Harbour life

Sitting on the bow, decks splattered brown with Saharan rain. I am watching a fishing village roll through Saturday hours like children in long grass.

The quay is idly slung with scruffy day boats, scuffed but usefully awaiting a steady grandfather or his cocky son. Larger, though no smarter vessels occupy alongside positions whilst their owners focus on greasy engine parts and convivially bend over unruly nets.

It is quiet save for the hum of worn cars executing endless local missions of collection and delivery, of shopping and visiting. Ignitions left unattended, exhaust slipping into sea breezes and all the while who cares.

We recently welcomed the arrival of an Irish gentleman who managed his hereditary portion of luck and charm with soft vowels and gentle inclinations of head and hands. His diminutive Scandinavian sloop slid alongside as we took his lines and lowered our fenders. He seemed so touched that we failed to comment as he straddled our anchor chain…. but hey we’re not perfect at this game either! So we chatted easily about books, (even swapped a couple) then of his daring expedition from Dublin to The Med.

These days swifts are seeking partners and new homes in this beautiful verdant cove. One swoops and shimmers beneath our bow, closely pursued by an admiring lover…and then there are three. Suddenly a quartet becomes an orchestra and a silent symphony of dancing sparkling feathers, beaks and tails plays just for my eyes. And then is gone.

It sounds like paradise and today, for those who thrive on typical harbour life it certainly is.

Not always so…last week and the one before belonged to a regular chartered armada of Eastern European sailing boys and their high spirited partners. Scores of 12-18 metre yachts and catamarans filled the local straits as they charged round the cans and yelled at the organising rib crews. At night they poured into the local harbours (60+ were counted here), took massive deliveries of vodka and beer and boosted the buckets beneath the tills. These events always surround May day but there was much relief that nationalistic displays of flags and the blaring of anthems, as witnessed in previous years, were kept under wraps.

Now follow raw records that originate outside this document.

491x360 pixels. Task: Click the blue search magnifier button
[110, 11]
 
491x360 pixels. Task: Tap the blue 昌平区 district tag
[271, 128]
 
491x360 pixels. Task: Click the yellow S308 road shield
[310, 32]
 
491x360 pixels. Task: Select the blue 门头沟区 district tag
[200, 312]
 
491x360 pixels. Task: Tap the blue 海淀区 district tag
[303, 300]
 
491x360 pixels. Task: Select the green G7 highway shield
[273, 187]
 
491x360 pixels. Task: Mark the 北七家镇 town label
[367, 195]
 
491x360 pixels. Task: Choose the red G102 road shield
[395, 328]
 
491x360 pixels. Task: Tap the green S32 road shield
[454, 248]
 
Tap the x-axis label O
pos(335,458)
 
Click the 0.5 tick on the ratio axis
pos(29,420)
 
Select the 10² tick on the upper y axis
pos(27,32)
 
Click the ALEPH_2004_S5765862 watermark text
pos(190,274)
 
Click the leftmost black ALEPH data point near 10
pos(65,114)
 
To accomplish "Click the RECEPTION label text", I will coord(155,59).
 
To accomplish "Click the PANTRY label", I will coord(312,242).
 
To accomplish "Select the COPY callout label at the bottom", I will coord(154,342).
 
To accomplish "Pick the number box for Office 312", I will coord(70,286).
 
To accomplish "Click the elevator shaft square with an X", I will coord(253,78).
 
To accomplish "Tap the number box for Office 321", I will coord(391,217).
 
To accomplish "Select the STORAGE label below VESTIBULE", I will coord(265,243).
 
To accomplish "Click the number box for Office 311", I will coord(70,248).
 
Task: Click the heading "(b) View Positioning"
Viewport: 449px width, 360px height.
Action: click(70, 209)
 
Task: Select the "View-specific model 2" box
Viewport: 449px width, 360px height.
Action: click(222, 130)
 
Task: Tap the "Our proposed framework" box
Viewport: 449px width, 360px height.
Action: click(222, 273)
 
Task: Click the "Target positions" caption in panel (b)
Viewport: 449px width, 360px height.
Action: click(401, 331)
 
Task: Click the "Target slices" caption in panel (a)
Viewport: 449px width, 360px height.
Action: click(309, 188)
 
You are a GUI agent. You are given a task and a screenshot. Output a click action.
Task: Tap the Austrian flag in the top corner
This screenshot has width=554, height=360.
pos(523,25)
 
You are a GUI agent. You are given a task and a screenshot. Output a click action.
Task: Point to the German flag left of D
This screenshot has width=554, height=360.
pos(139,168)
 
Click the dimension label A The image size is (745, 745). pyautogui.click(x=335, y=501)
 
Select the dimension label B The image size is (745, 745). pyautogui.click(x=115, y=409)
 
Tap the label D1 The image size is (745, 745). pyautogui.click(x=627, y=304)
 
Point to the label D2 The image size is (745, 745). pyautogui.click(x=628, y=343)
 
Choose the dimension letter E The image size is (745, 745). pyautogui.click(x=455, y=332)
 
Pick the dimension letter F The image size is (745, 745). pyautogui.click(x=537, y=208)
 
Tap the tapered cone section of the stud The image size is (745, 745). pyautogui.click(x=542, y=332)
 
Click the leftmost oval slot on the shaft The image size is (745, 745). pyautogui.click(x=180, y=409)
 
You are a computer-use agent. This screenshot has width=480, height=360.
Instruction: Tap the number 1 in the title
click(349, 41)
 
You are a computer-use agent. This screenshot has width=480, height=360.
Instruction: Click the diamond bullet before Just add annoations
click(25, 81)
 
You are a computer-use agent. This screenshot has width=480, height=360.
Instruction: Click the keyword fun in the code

We often meet Russian and Ukrainian families, always enjoying conversations in broken English and general helpfulness but as with many large groups there is little interaction and definitely no eye contact with this competitive lot.

Our hearty lunch of boiled beetroot leaves and stalks, topped with grated raw beets, orange chunks and walnuts is wearing off. Time for a walk.

The dark side of life on this quay, the shadowy hours past bedtime, we only know in part. We are frequently yodelled out of a short but deep sleep by a couple of over ouzo-ed lads or unselfconscious lovers having a high-pitched tiff. The background notes of optimistic fishermen, poised and peering for hours while tiddlers play night games, generally erupt into departure rumbles of car doors and extended ‘see you tomorrow‘ farewells.

Simultaneously and regularly at 3am, a couple of faithful little fishing boats fire up and leave their safe base for another session of sitting in deep waters. Through the night the clock chimes the hour and dongs the half.

It can be with great relief that we herald a new day with Earl Grey at 8am, always faithfully woken by a wet nosed labrador invading our pillows.